Jimin membulatkan matanya dan cengkraman tangannya semakin menguat. Ia sudah larut dalam emosinya yang membara. Eunwoo menggerakkan tangannya untuk melepaskan tangan Jimin dari kerah bajunya. Tapi Jimin tetap bertahan pada posisi itu.
         
"Bodoh. Dimana otakmu? Mulutmu mudah sekali berbicara."
         
"Apa maksudmu?" suara itu terdengar berat. Eunwoo sadar, Jimin sudah sangat terbakar karena amarahnya. Tapi ia berusaha tetap tenang.
         
"Jangan selalu gunakan mulutmu untuk menyimpulkan. Kau punya otak, setidaknya gunakan otakmu untuk berpikir."
          
Jimin menarik kerah baju Eunwoo dengan keras. "Brengs-"
         
"Kau yang brengsek!"
         
Ia mendorong tubuh Jimin dengan kuat. Kini, Jimin yang tersungkur di atas tanah, sementara Eunwoo sudah berdiri dengan angkuhnya. Ia berhenti ketika kakinya sudah menyentuh kaki Jimin.
         
"Ini pertama kalinya aku bertemu dengan pria egois sepertimu."

Egois.. Egois..
         
Kemarin ia baru saja mendapatkan kata egois dari mulut yang berbeda, kini ia mendapatkannya lagi. Untuk sejanak, ia terdiam. Seperti itukah ia dihadapan orang lain? Ia hanya diam ketika Eunwoo menatapnya dengan sengit.
         
"Park Jimin.

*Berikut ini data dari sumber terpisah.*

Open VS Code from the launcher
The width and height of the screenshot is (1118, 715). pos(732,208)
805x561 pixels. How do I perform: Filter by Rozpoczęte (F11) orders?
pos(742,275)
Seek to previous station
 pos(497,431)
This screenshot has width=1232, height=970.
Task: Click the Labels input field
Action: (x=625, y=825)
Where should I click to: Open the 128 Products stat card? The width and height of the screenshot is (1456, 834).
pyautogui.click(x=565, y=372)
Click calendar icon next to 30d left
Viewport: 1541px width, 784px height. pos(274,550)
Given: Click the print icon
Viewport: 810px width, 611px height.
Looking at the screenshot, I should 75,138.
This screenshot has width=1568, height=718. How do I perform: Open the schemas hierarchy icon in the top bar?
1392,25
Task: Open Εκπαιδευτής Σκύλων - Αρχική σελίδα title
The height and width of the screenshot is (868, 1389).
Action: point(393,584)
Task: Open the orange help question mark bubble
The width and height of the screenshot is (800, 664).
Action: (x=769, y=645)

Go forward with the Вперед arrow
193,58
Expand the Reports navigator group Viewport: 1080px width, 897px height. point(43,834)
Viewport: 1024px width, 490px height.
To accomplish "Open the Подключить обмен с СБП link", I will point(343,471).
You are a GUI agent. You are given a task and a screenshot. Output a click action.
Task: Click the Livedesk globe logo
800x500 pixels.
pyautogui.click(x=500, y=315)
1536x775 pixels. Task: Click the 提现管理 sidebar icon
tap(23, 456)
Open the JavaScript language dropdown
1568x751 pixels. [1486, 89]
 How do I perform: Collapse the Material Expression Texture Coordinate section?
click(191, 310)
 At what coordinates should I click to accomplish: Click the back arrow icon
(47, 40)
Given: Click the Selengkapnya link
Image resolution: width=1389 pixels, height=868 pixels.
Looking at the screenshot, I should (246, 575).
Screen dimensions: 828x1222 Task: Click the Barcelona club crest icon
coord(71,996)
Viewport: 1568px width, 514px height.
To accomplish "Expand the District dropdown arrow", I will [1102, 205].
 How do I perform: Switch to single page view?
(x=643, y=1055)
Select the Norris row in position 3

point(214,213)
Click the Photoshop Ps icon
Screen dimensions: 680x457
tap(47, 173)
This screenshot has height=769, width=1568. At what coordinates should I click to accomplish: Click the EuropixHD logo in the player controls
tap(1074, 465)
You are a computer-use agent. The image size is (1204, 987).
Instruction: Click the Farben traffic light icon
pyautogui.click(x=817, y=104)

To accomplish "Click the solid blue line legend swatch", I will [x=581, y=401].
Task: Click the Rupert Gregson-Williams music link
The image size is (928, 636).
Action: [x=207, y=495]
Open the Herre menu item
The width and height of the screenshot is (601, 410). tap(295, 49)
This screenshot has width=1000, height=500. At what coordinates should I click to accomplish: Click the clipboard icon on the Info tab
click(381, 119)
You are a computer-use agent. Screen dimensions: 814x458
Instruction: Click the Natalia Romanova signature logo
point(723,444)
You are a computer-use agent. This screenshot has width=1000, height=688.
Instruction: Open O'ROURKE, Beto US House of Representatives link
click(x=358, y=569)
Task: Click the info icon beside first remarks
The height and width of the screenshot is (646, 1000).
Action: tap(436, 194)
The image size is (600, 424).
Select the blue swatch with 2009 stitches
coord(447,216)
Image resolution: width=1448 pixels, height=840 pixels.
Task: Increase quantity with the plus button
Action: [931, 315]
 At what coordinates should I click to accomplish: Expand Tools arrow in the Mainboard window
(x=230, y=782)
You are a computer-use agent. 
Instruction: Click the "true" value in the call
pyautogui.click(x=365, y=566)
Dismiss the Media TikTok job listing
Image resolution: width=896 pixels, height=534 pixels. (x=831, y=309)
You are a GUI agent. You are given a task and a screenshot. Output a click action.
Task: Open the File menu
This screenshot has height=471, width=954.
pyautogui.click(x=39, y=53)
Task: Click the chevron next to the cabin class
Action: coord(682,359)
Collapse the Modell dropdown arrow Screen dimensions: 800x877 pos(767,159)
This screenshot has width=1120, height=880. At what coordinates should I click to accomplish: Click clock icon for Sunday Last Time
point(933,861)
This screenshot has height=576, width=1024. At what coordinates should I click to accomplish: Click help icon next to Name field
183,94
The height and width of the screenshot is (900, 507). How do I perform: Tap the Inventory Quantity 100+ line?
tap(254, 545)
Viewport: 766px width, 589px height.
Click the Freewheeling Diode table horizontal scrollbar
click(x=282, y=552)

Aku tidak pernah mengganggu hubungan kalian."
         
Kini Jimin tak membalas perkataan Eunwoo. Ia menatap ke arah lain dengan tatapan kosong, tapi pendengarannya masih bisa menangkap suara Eunwoo dengan baik.
         
"Aku ingatkan sekali lagi padamu." ia berdiri dan membelakangi Jimin. "Sadarlah. Sebelum kau menyesal."
         
Ia meninggalkan Jimin yang masih tersungkur di atas tanah. Jimin tak berkutik setelah mendengar langkah kaki Eunwoo yang semakin menjauh darinya. Namun detik berikutnya ia terkekeh dan berdiri dengan lemas. Sebelum melangkahkan kakinya, ia meraih ponselnya yang sejak tadi terus bergetar.

23 missed call.
         
Jimin menghela nafas dan meninggalkan tempat itu dengan wajah yang kacau.

"Other people judge you not only from the outside. But also from your behavior."